At Plainridge Park Casino, people can place more than 800 wagers on the Super Bowl alone, from the points each team will score, to who will be named MVP, to whether the game will end with a Scorigami (a final score never seen before in the NFL). “It turns your casual fan now into somebody who has a rooting interest in the game,” said Ryan Blake, manager of the sportsbook at Plainridge. “Somebody who wouldn’t necessarily care about the Chiefs or the Eagles otherwise, now they have a side to root for.”
Steady stream of people placing bets this morning at @PlainridgePark. There are more than 800 bets you can make on the #SuperBowl .— Julianne Lima (@JulianneLimaTV) February 12, 2023
GM says yesterday was their busiest day yet for sports betting, and they expect even more people today!@boston25 pic.twitter.com/GEcJohhkuv
Plainridge Park Casino General Manager North Grounsell said Saturday was the busiest day for sports betting the casino has seen.

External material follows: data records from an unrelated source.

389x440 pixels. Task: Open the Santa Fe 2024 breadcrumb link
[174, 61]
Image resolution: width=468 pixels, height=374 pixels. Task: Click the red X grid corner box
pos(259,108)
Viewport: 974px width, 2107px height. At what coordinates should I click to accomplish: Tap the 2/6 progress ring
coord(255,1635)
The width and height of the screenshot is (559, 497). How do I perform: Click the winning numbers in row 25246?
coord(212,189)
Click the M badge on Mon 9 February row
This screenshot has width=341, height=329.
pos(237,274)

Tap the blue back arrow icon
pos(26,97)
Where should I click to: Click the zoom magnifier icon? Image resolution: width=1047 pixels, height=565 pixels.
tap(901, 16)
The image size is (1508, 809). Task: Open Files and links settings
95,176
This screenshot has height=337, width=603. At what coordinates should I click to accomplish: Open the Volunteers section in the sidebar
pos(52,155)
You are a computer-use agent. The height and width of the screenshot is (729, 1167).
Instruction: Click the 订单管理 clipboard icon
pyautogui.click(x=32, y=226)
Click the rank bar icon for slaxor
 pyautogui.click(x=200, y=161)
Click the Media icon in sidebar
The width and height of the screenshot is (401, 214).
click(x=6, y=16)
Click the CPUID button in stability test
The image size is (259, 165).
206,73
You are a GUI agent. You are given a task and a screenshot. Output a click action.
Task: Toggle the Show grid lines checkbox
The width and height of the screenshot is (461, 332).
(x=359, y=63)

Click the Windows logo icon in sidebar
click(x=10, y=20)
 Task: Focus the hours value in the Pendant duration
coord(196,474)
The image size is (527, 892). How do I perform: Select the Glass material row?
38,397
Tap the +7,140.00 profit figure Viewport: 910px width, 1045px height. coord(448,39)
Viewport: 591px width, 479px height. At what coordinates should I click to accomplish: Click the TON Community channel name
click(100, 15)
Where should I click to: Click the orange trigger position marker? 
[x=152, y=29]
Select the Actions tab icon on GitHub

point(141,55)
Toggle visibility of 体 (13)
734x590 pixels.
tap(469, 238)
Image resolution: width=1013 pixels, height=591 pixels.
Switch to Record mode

“We’re seeing folks who are saying, ‘this is the first time I’ve ever placed a sports bet, I don’t know what to do,” to the person who is saying, ‘I want to do a teaser with a parlay and I want to do all of these different things’,” said Grounsell. “So whatever it is folks are in to, we have staff here who is able to walk them through it and help them understand what they need to do.”
Lawmakers estimate sports betting could generate about $60 million in annual tax revenue and $70 million to $80 million in initial licensing fees, which must be renewed every five years. The law includes a 15% tax on in-person wagering and a 20% tax on mobile wagering.
While the law allows betting on college sports, wagering on in-state colleges and universities won’t be allowed unless those schools are playing in a national tournament, including the NCAA basketball tournaments.
All wagers must be made in-person, for now. The Massachusetts Gaming Commission has proposed starting online sports betting on March 10 – just days before the start of the NCAA March Madness tournament.